Ellen Hayes exemplified stewardship in the early years of the Diocese of Salt Lake City

Friday, Oct. 14, 2016
By Gary Topping
Archivist, Diocese of Salt Lake City

On Oct. 28 we will celebrate the 50th anniversary of the Diocesan Development Drive.  
The advent of the DDD was a momentous event in the history of the Diocese of Salt Lake City (though few people probably realized it at the time) because it was the first attempt to create a systematic, ongoing fundraising mechanism here. 
Previously, when the bishop wished to initiate some big project, he had to rustle up one-time donations and hope he could find enough of them to make the project happen. 
Some bishops, to be sure, like the Right Reverend Lawrence Scanlan, were very good at it. The first Bishop of Salt Lake was fortunate to have had some big Irish Catholic mining fortunes to tap into, like the Kearns and Judge families, though he was also good at shaking down donors of much more modest means.
This month we look at the career of one of his less well-known big donors, Miss Ellen Hayes of Ely, Nev.

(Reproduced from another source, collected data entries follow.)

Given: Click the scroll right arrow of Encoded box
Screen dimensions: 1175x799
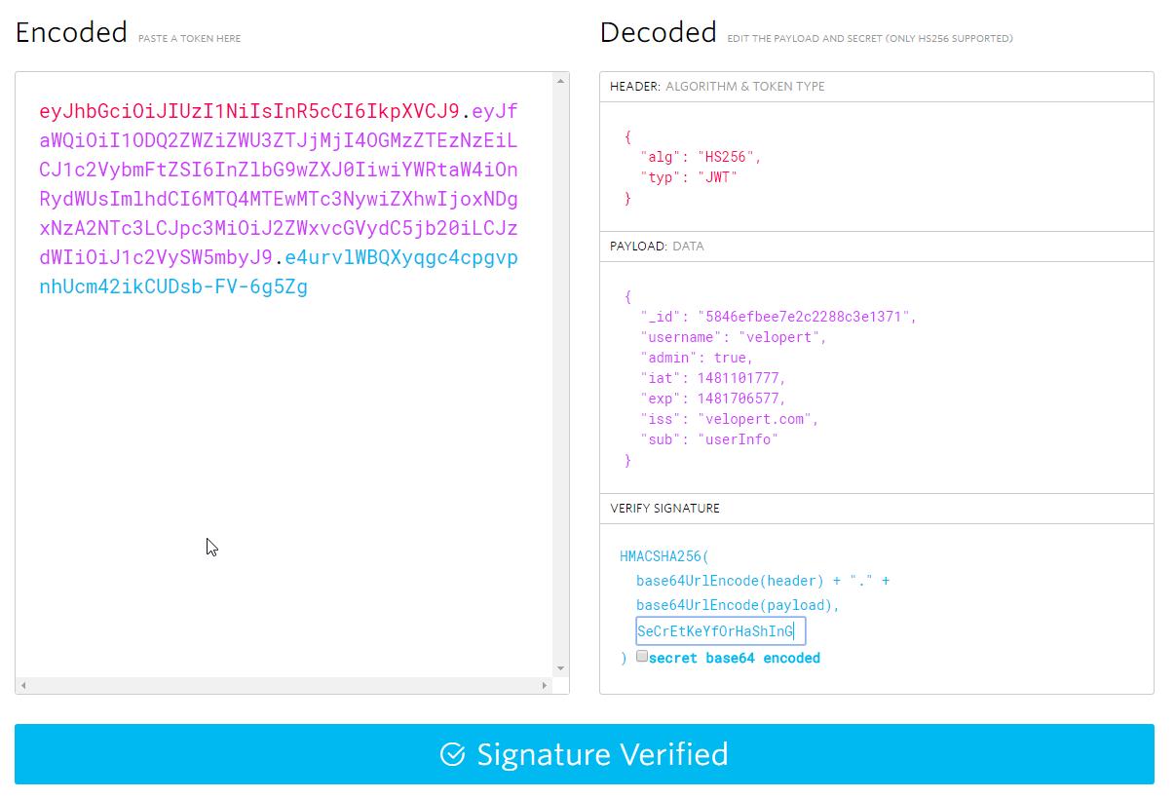Looking at the screenshot, I should point(545,685).
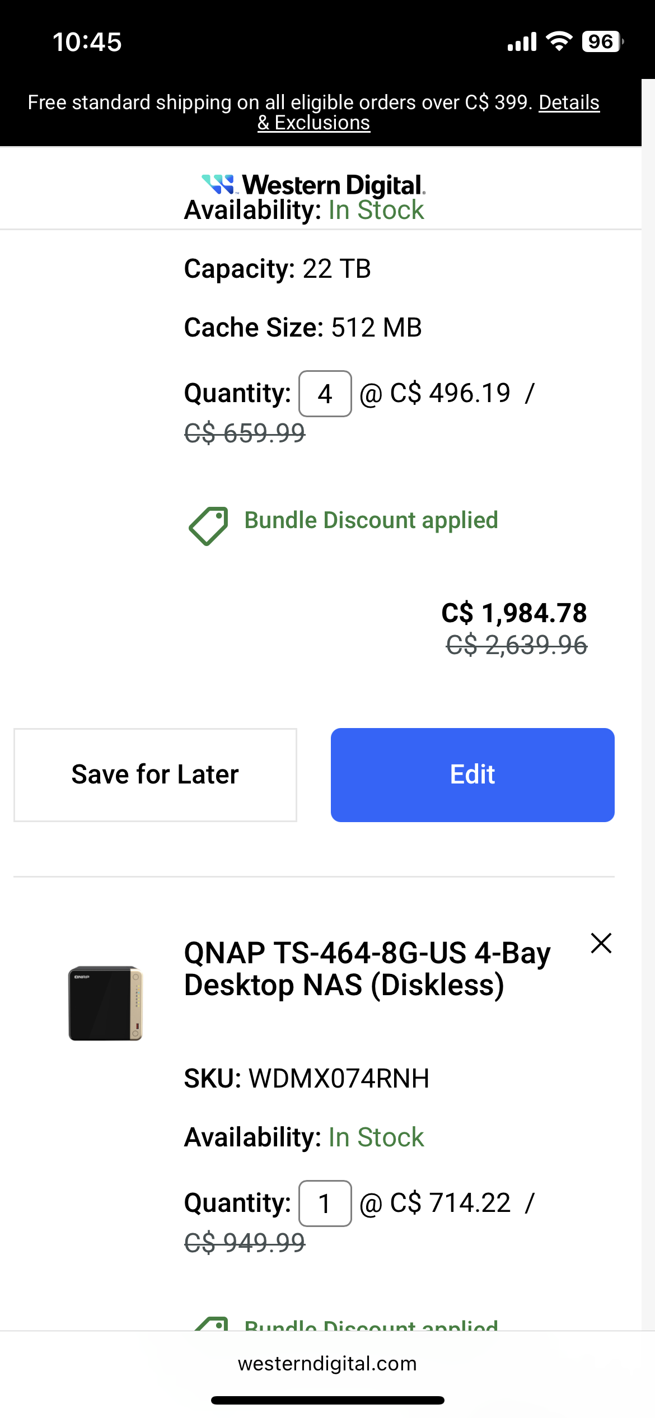Remove the QNAP NAS with the X icon
Image resolution: width=655 pixels, height=1418 pixels.
(601, 943)
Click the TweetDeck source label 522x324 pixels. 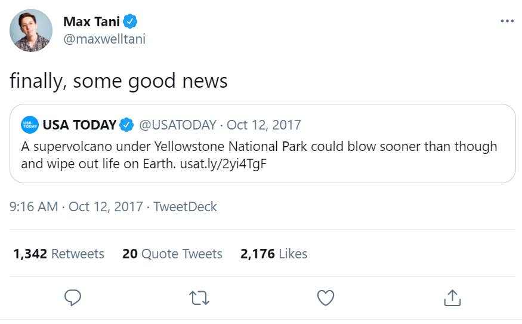coord(185,206)
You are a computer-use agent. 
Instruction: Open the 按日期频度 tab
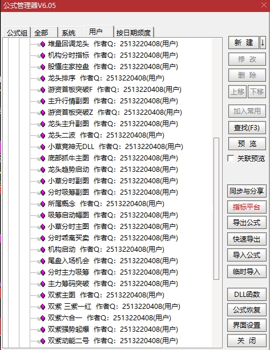tap(134, 33)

Ellen Hayes was born in 1856 into a family of four boys and four girls in the prominent shipping village of Youghal (pronounced “yawl”) in County Cork, on the southern Irish coast. At that time the Irish economy and society were still reeling from the devastation of the potato famine of the 1840s, and droves of poor Irish people were seeking their fortune elsewhere. Ellen left Ireland in 1884 to join her brother William, who in 1869 had followed the mining boom to Ely. (Another brother, Edward, was a priest in Iowa.)  
Like another successful immigrant, Levi Strauss, who made a fortune in San Francisco selling denim trousers to gold miners, the Hayeses decided there was more money to be had in mining the miners than in the mines themselves.

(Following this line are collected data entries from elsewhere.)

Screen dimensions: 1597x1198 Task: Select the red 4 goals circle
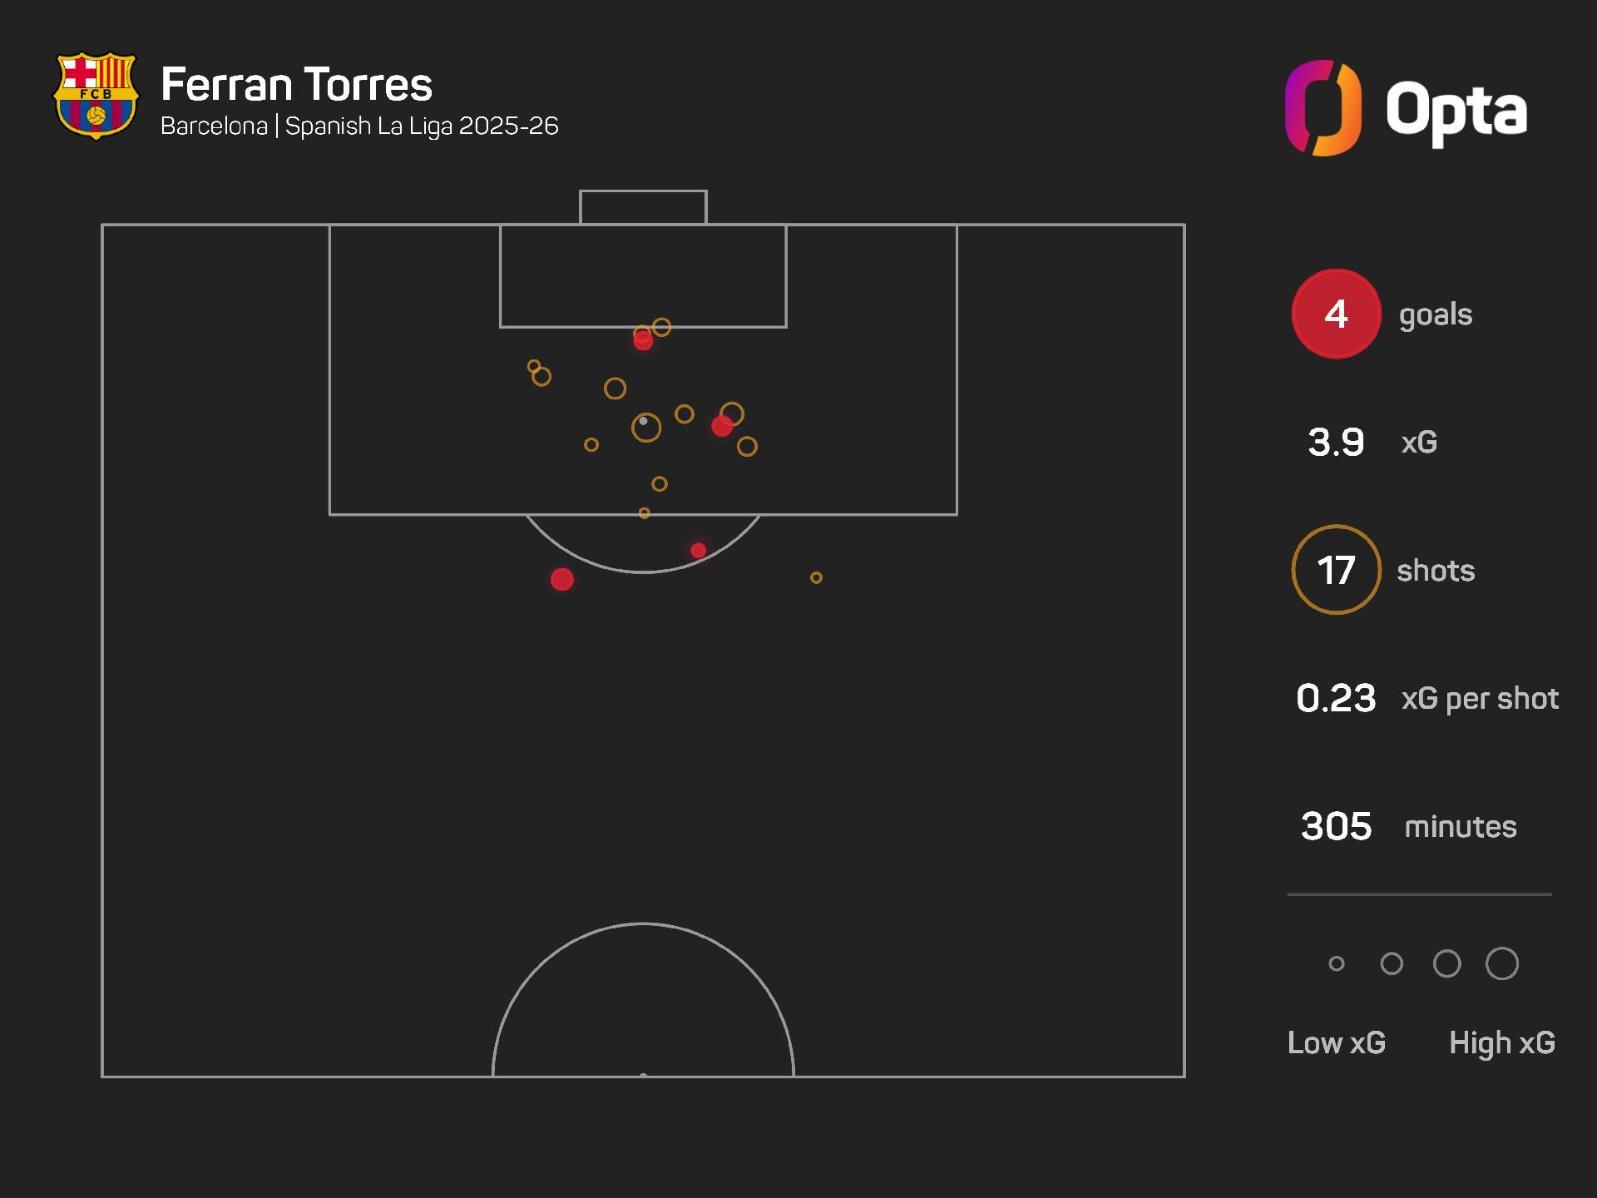[1336, 314]
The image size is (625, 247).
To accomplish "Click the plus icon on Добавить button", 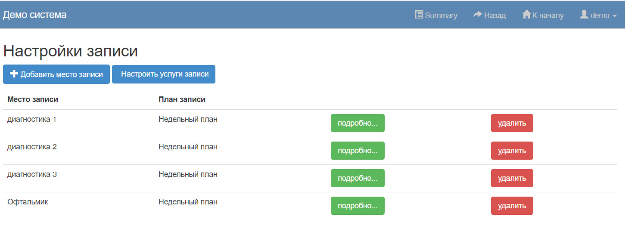I will [x=14, y=74].
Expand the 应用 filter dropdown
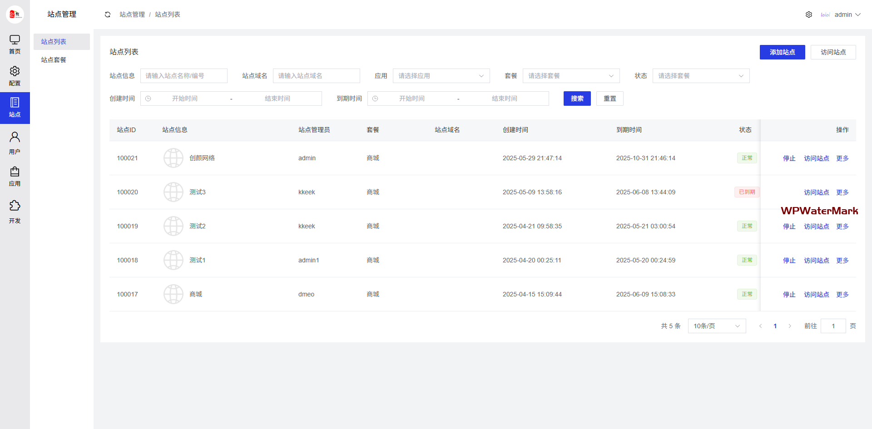The height and width of the screenshot is (429, 872). point(441,76)
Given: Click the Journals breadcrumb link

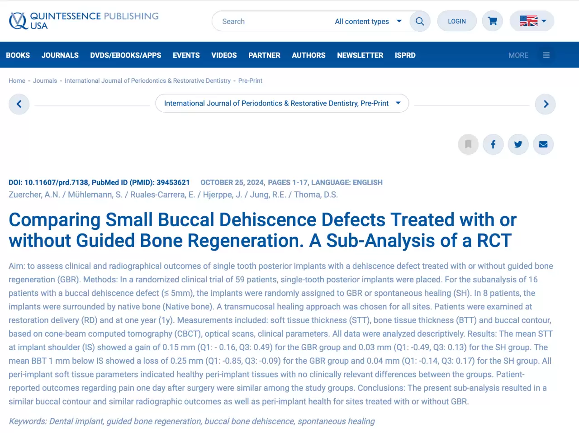Looking at the screenshot, I should [45, 81].
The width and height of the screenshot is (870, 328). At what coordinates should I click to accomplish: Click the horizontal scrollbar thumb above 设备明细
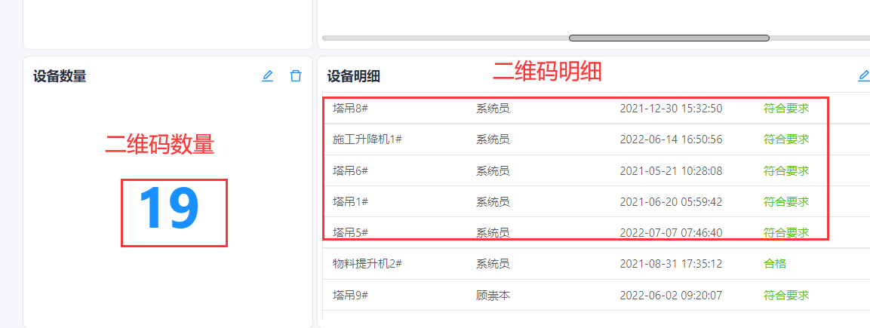pos(669,38)
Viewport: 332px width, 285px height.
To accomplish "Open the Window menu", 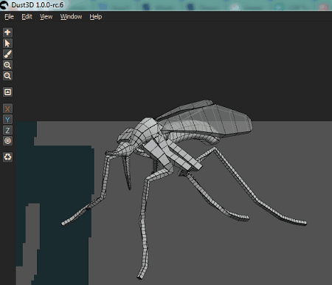I will click(x=71, y=17).
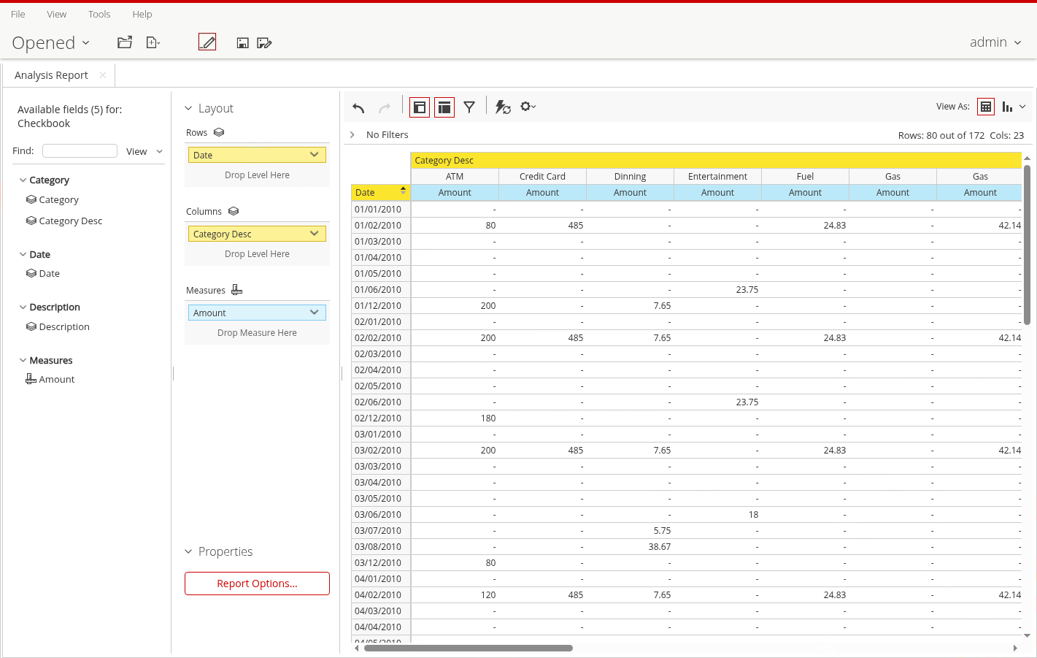Image resolution: width=1037 pixels, height=658 pixels.
Task: Click the Save As icon
Action: click(x=264, y=43)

Their first venture was a bath house, but they gradually expanded to open a general store, a hotel, and large real estate investments. Real estate, in fact, became the nucleus of their large fortune when extension of a rail line to Ely in 1906 brought a large increase in population. When William died in 1904, Ellen ran the businesses by herself until her own death in 1909.
Ellen was a very dedicated Catholic who became warm friends with Bishop Scanlan and lobbied him insistently to provide a priest for that remote community. (Before 1931, when the Diocese of Reno was created, the eastern counties of Nevada were part of the Diocese of Salt Lake City.) Until 1907, when her lobbying finally bore fruit, she would nab any traveling priest and gather all the Ely Catholics for Mass in her hotel.

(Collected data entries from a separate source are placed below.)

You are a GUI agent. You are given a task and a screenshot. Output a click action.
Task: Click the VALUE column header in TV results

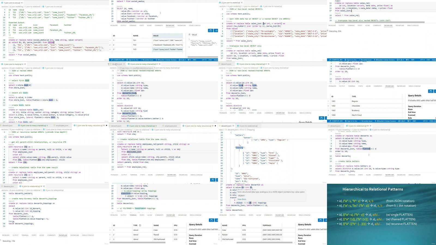(x=156, y=36)

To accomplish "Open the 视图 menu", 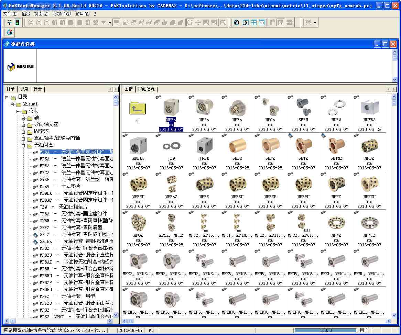I will click(x=41, y=14).
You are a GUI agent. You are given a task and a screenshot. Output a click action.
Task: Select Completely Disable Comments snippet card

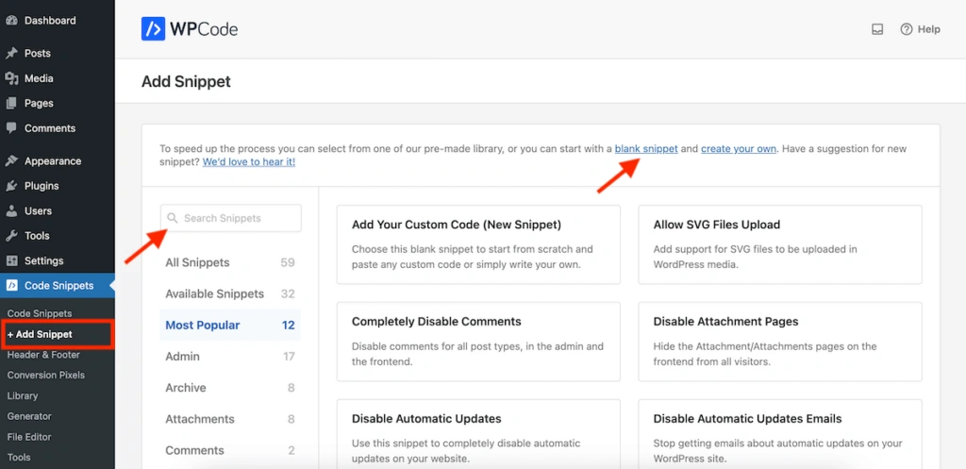pyautogui.click(x=478, y=341)
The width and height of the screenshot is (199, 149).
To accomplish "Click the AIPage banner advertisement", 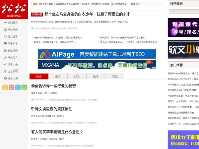I will point(97,54).
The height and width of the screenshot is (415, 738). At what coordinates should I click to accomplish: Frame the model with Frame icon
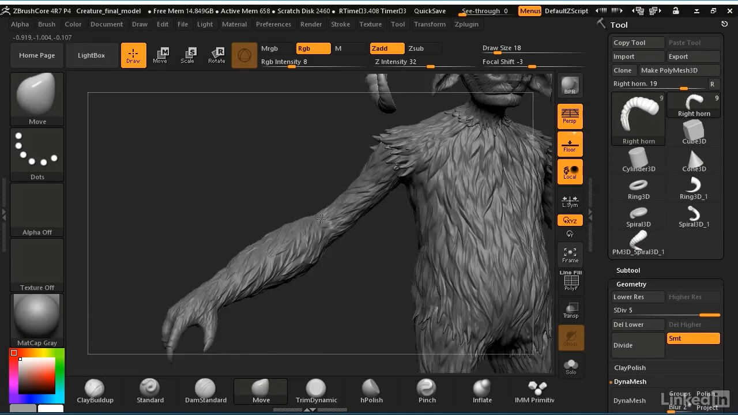pyautogui.click(x=570, y=254)
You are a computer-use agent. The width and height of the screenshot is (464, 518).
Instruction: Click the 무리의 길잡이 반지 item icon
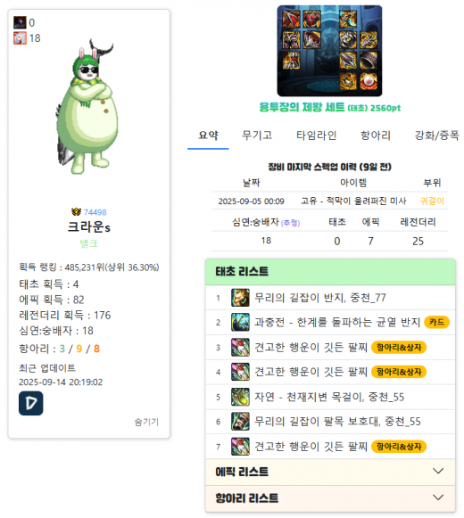(240, 298)
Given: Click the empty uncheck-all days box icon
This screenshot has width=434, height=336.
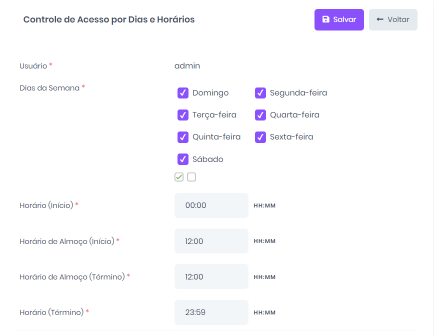Looking at the screenshot, I should 192,177.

Although Ely was a long journey from Salt Lake City, which accounted for Bishop Scanlan’s difficulty in providing pastoral care, Ellen visited this city occasionally and gave generously of her means to support the construction of the Cathedral of the Madeleine. Some of her contributions are visible to this day: The Presentation window in the Cathedral’s west side bears her name as donor, and the Ascension window directly across the nave is a memorial to her brother William. She also donated the organ, at first anonymously, but Bishop Scanlan eventually persuaded her to allow acknowledgment of her donation.  
Her will stipulated a donation of $20,000 for creation of a miners’ hospital in Ely to be administered by the Bishop of Salt Lake City. Unfortunately, that donation went awry: the fund proved insufficient to do the job, and by that time there was little perceived need for such an institution. Ultimately our third bishop, the Right Rev. John J. Mitty, met with Hayes family members in England and secured permission to use the money for other charitable purposes.
Although we can be grateful for the contributions of Ellen Hayes, as we can for the likes of Mary Judge and Jennie Kearns, the programs of the diocese are today so large and varied that haphazard donations of those kinds would simply not sustain them. Nowadays the Diocesan Development Drive allows for support by our wealthy Catholics, but it also enables those of us who also love the Church but who are much less prosperous to provide significant support, as well.
Gary Topping is the Diocese of Salt Lake City archivist.